— Problem —
A complete answer lists every line of the entries below where the string "Task" appears.

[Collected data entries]
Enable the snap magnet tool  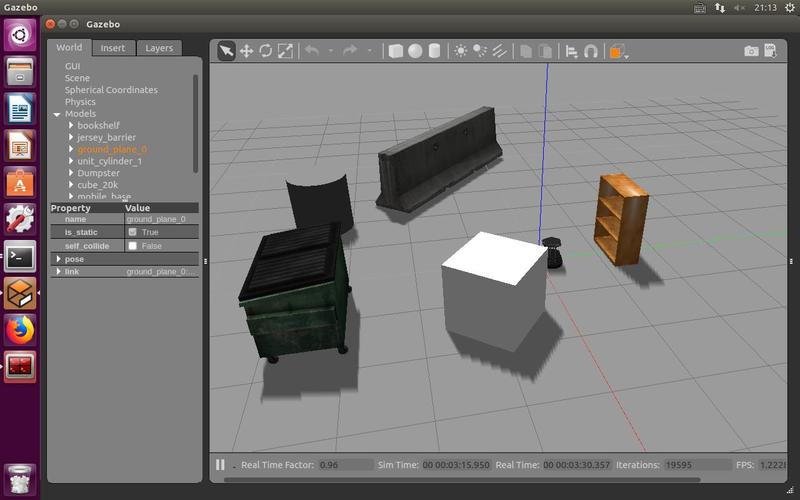coord(590,51)
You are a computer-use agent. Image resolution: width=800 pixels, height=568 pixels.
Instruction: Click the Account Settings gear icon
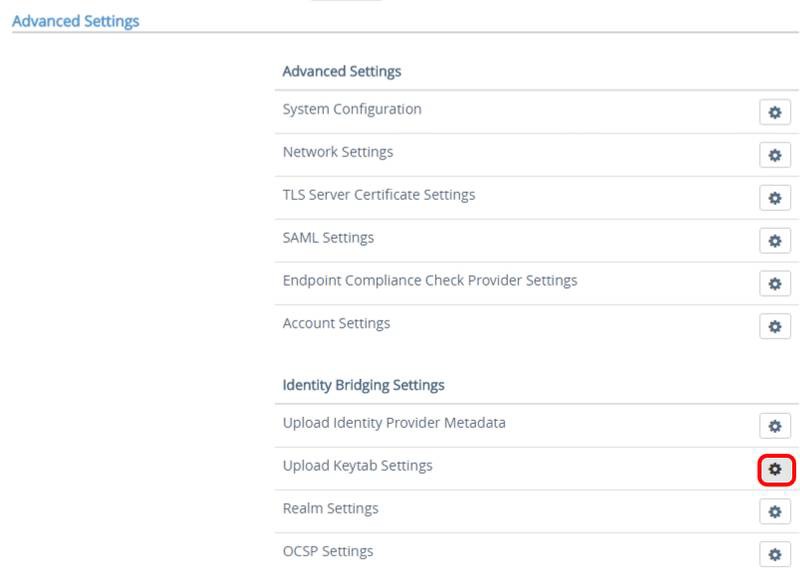pos(774,326)
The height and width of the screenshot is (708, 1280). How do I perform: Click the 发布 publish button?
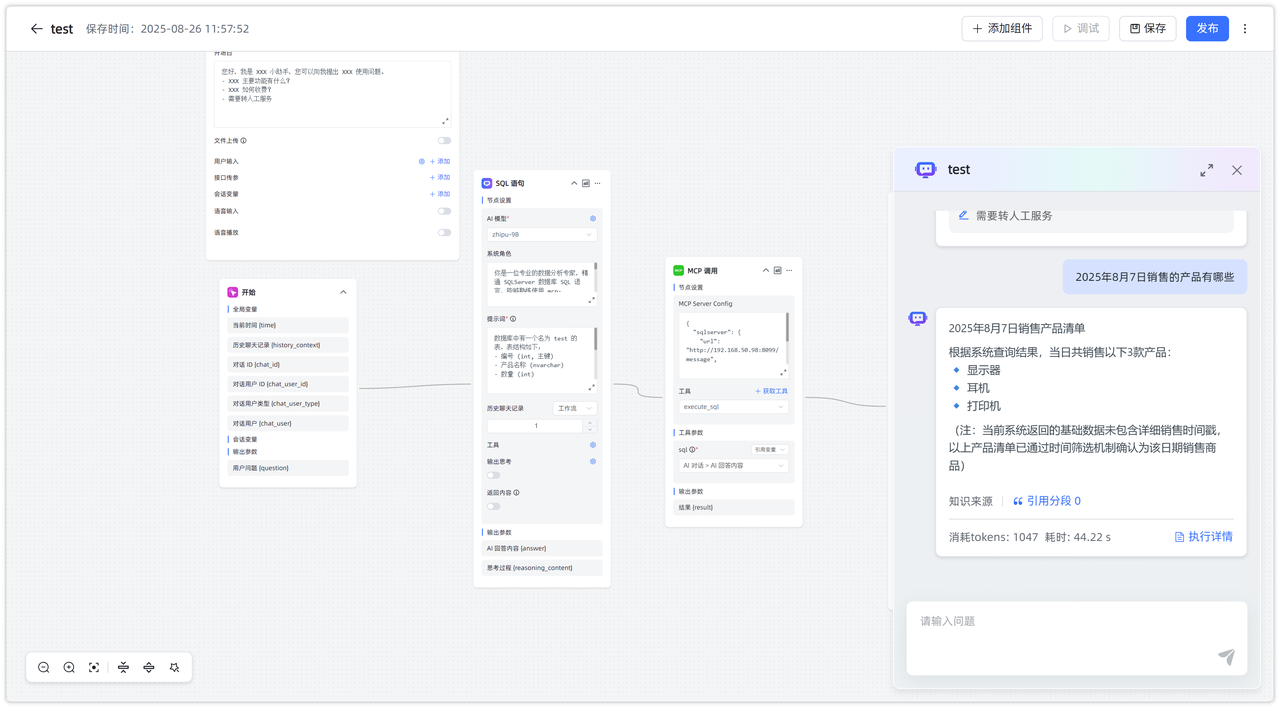pyautogui.click(x=1207, y=29)
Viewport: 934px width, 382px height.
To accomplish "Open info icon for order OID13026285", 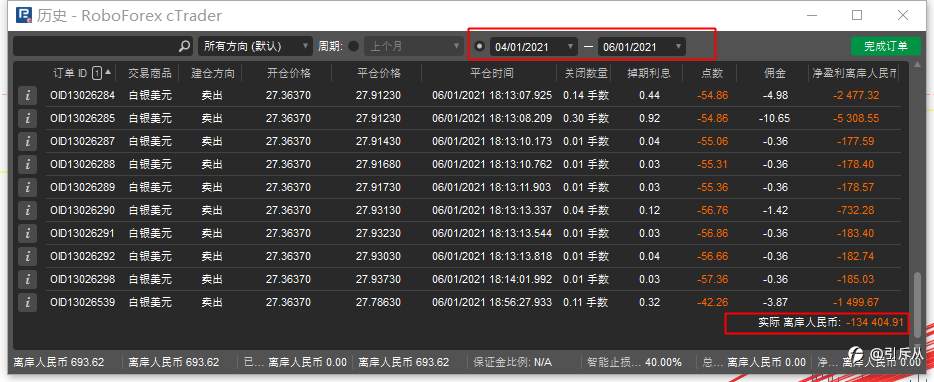I will pos(27,119).
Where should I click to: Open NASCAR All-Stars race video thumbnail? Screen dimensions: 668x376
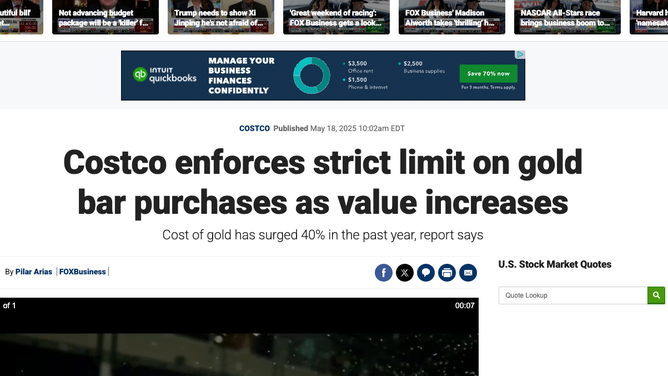pyautogui.click(x=567, y=17)
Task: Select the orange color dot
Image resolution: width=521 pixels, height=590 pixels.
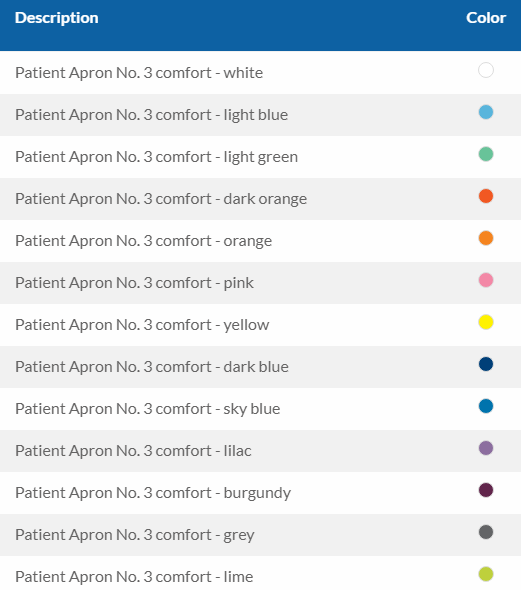Action: pos(486,238)
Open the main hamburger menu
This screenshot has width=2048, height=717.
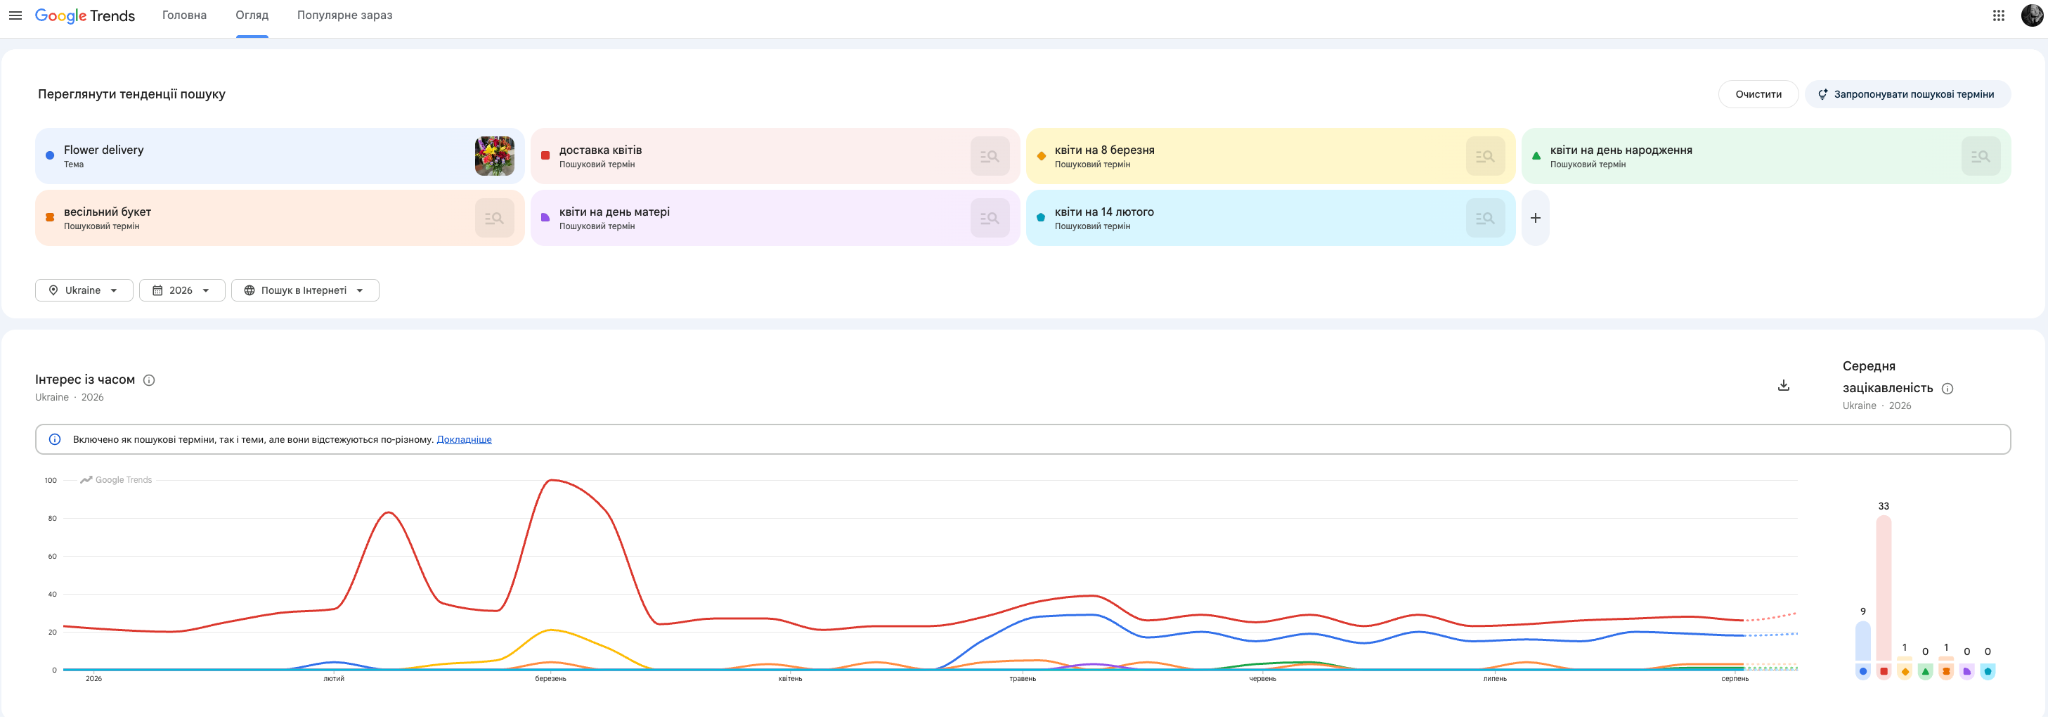15,15
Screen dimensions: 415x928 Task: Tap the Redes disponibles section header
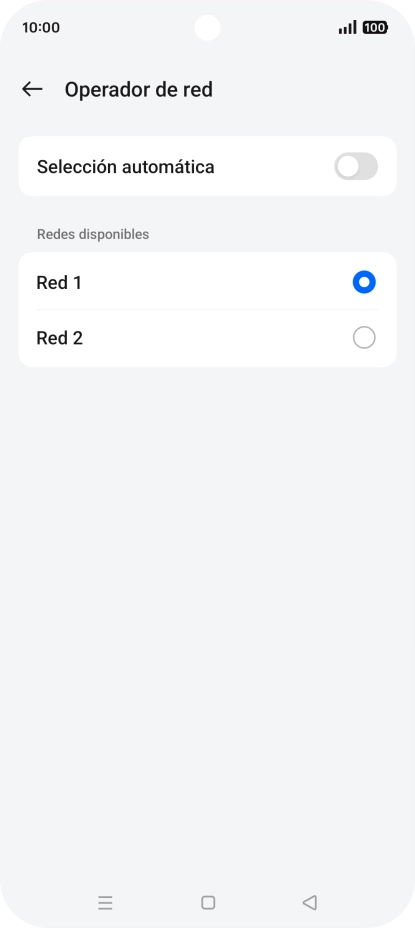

— Exercise response —
Task: Select the orange color dot
Screen dimensions: 415x928 Task: Tap the Redes disponibles section header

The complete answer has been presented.